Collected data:
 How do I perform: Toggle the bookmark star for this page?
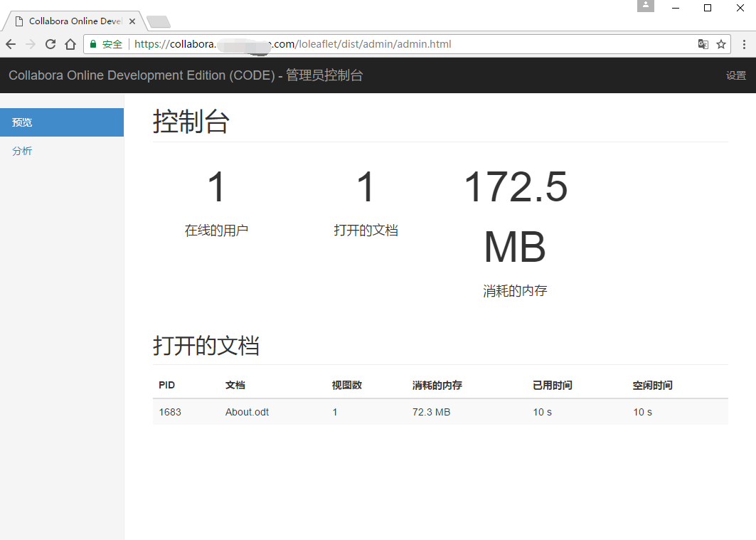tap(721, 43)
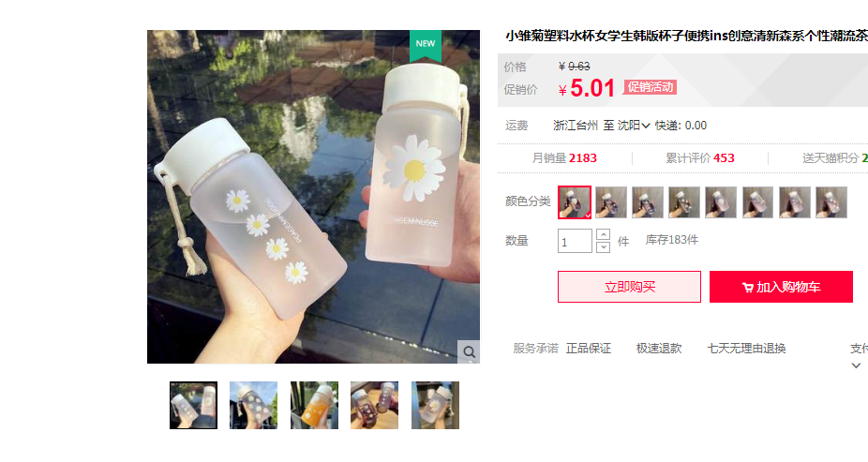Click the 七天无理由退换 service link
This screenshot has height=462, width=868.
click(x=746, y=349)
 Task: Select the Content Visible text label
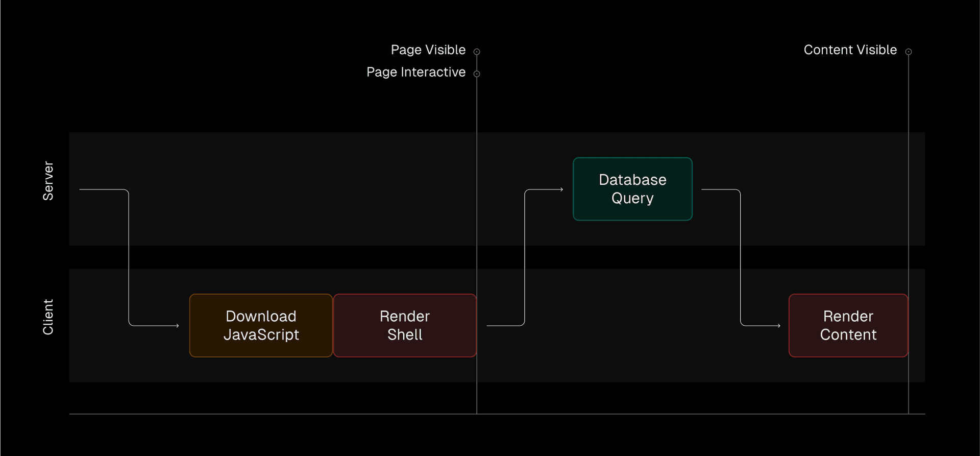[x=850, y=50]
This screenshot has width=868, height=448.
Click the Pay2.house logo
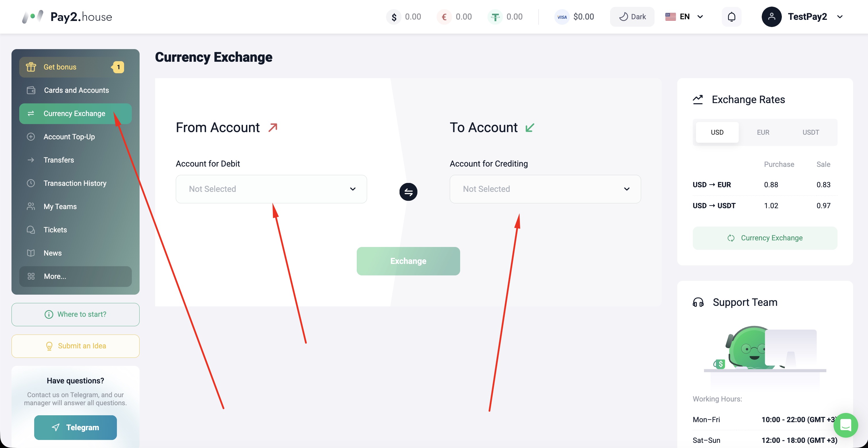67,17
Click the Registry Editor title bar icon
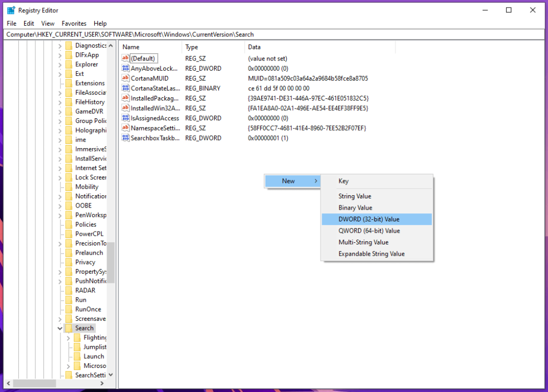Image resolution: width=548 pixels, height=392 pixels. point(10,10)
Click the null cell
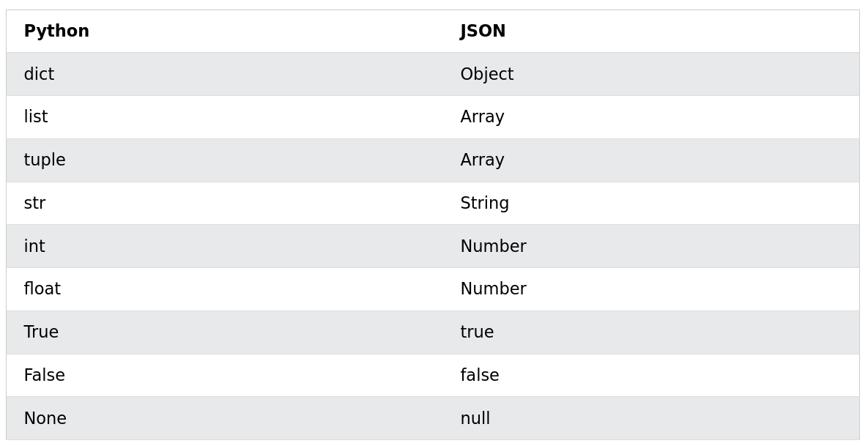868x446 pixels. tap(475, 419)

Task prompt:
Reproduce exactly and only the lines from the line that contains "This screenshot has width=868, height=448." to the end of the data above, both ends included. No pictures go in the copy.

Finished task:
This screenshot has width=868, height=448.
Click the Pay2.house logo
67,17
Click the Registry Editor title bar icon
Image resolution: width=548 pixels, height=392 pixels. point(10,10)
Click the null cell
868x446 pixels. tap(475, 419)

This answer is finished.